In a pre-seed company without an option pool, the only way to award stock is through Restricted Stock Units, or RSUs. Since there is no appraised value beyond the initial creation event (ie a 409a), these shares can be purchased for the same de minimus amounts the founders paid ($0.000001 or thereabouts) and the early employees and advisors can file an 83(b) and enjoy the same tax benefits as the founders. This is a huge hack for founder’s doing early recruiting and a perq to joining an early company that can really help you attract topshelf talent and I’ve seen several pre-seed founders use this to their maximum advantage.
There is a narrow window in which this is actually the case without violating some safe harbor rules on appraisals (check with your tax lawyer on this) but typically within the first few months of the company and pre-revenue, it’s safe to do this.
Your 83(b) elections?

Collected data:
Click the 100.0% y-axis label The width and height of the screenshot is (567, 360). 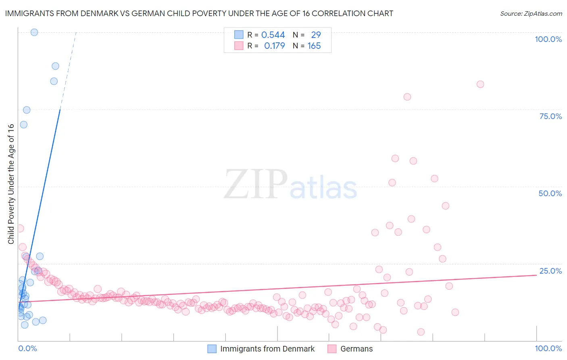click(548, 39)
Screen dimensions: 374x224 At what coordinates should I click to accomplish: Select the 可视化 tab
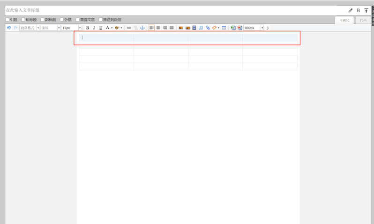point(344,20)
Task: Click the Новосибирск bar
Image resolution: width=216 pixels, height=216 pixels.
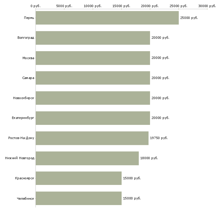Action: [93, 98]
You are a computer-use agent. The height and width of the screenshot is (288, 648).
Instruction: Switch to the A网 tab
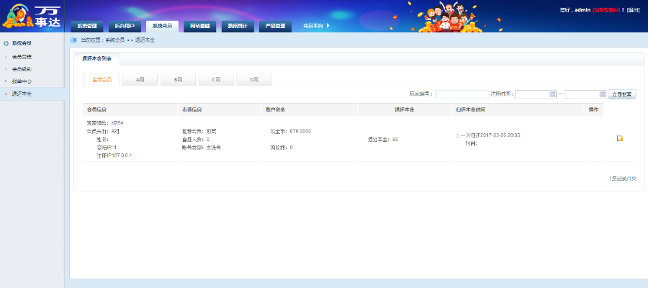tap(141, 79)
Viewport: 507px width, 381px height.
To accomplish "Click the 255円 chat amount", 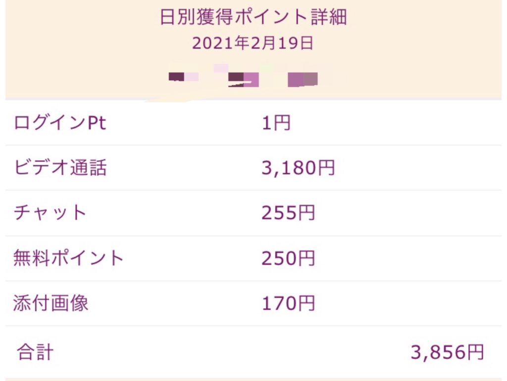I will click(x=288, y=213).
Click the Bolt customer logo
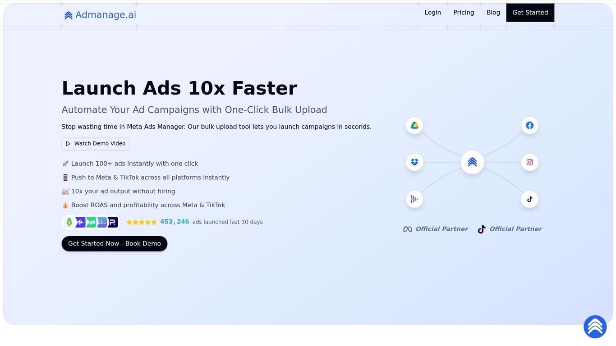 (91, 222)
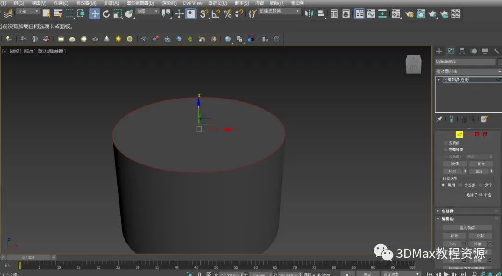Viewport: 502px width, 276px height.
Task: Open Render Setup teapot icon
Action: point(410,14)
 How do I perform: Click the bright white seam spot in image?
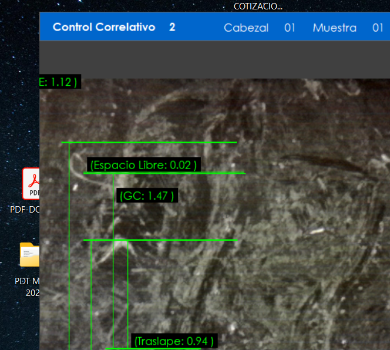tap(122, 244)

== PROBLEMS AND TASKS ==
**1)** In the collected data, rescale the lines from the one with "Screen dimensions: 374x224" to the one with "Action: [93, 98]": write them out again, requests included, with every coordinate in the answers multiplied by 1.3 and rounded to a whole number (halves round up). Leave the pictures out of your answer.
**2)** Extend the passage on stock awards in pre-seed companies, picking up right after its last sentence.

== RESULTS OF THE EXERCISE ==
**1)**
Screen dimensions: 374x224 At what coordinates should I click to accomplish: Select the 可视化 tab
point(447,26)
Task: Click the Новосибирск bar
Image resolution: width=216 pixels, height=216 pixels.
Action: [121, 127]

**2)**
For serial founders, 83(b) elections are always a fun time This is a form that looks like this:
This form is intended to inform the IRS of your intention to pay your taxes upfront for the de minimus amount you paid for your founder’s stock and begin your QSBS clock. By doing this, you effectively shield any gains on your stock up to $10M after 5 years from taxes. You need to do this within 30 days of filing the paperwork and buying the stock. I’ve heard of richer investors also doing this for actual investments, for other reasons (ask your lawyer if you’re in this situation).
When you mail this, you are going to want to send it certified mail and include a note kindly asking them to stamp and certify your autographed copy so you know it went through. If your company gets big and you have an exit, this could save you millions so make sure you do it right.
You’ll also want to write a physical check (remember those things?) that memorializes that you actually paid the money to the company as well. A very enterprising founder used to be able to write this out of their self-directed IRA to completely shield themselves from taxes (Peter Thiel’s multi-billion dollar Roth IRA famously did this), but I believe this loophole may have been eliminated in recent tax legislation.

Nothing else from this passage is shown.